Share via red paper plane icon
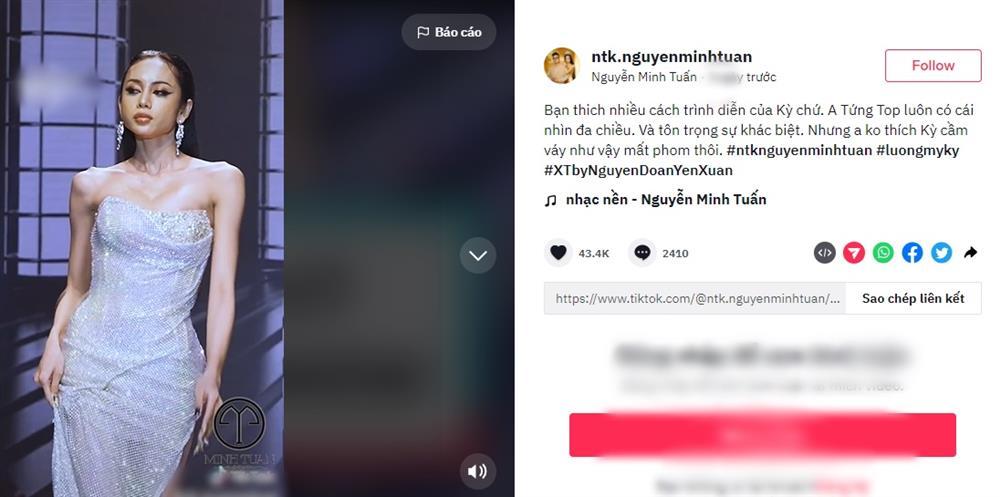This screenshot has width=1000, height=497. click(854, 253)
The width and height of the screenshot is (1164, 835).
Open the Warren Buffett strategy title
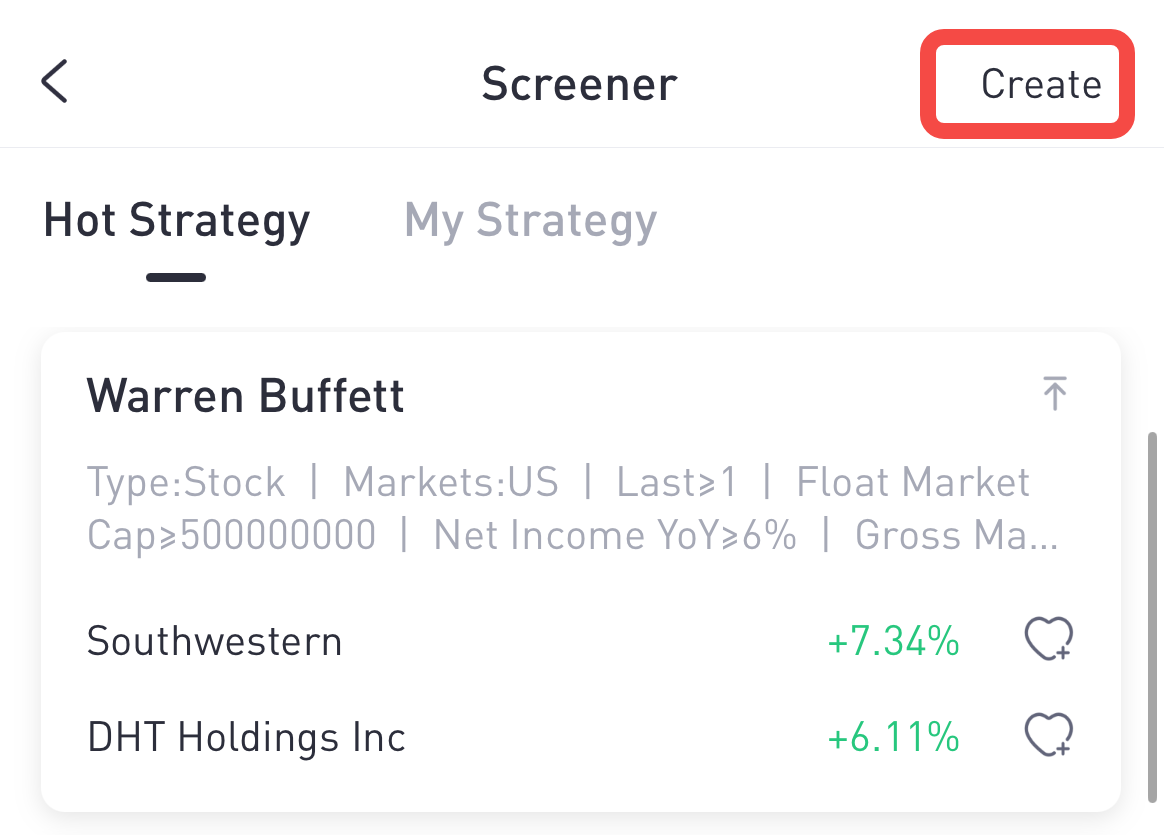pos(245,395)
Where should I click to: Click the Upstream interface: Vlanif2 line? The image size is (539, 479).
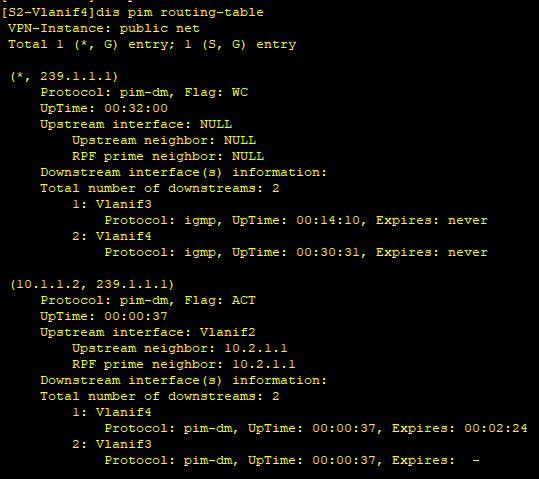pos(148,333)
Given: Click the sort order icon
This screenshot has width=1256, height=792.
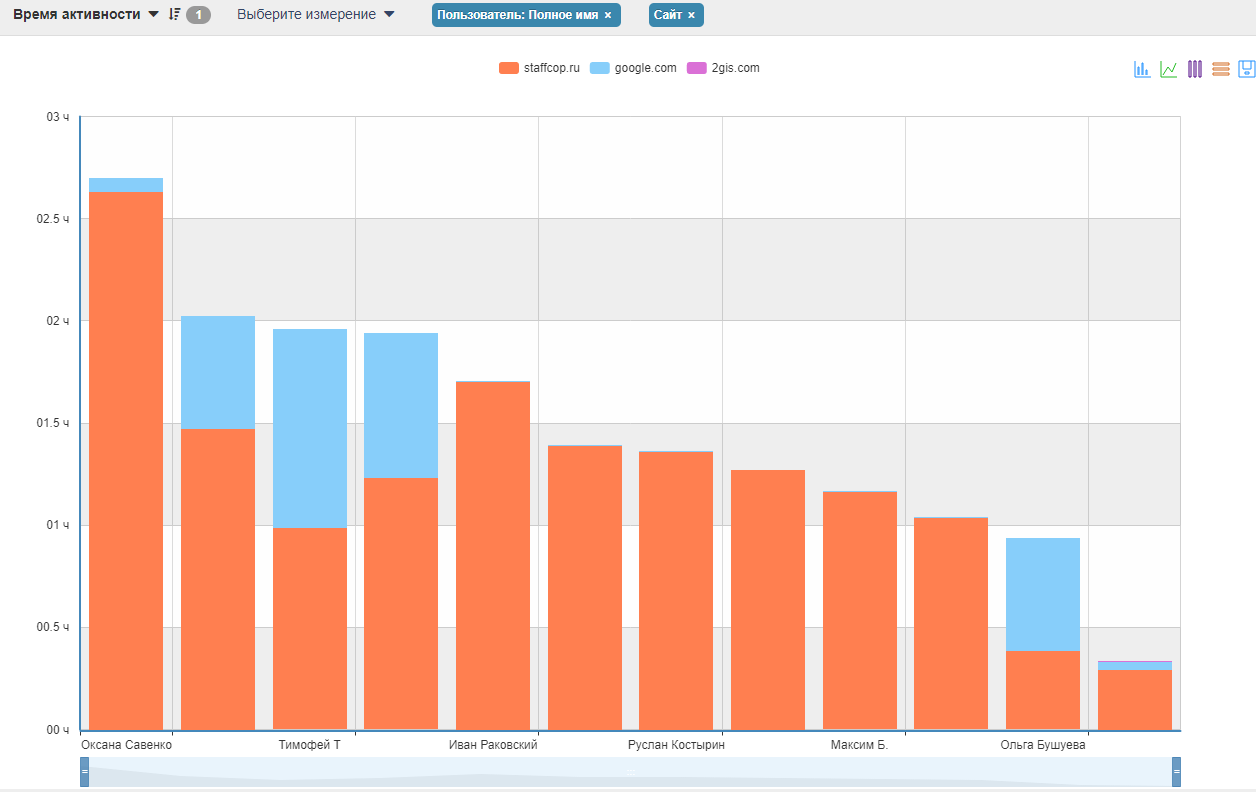Looking at the screenshot, I should click(x=174, y=15).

---*---

PROMPT: An exact transcription is needed, covering the line with "Where should I" and every line after it to the end of the entries, but not the pictures.

EXERCISE RESPONSE:
Where should I click to: Click the Upstream interface: Vlanif2 line? The image size is (539, 479).
pos(148,333)
Given: Click the sort order icon
This screenshot has width=1256, height=792.
Looking at the screenshot, I should click(x=174, y=15).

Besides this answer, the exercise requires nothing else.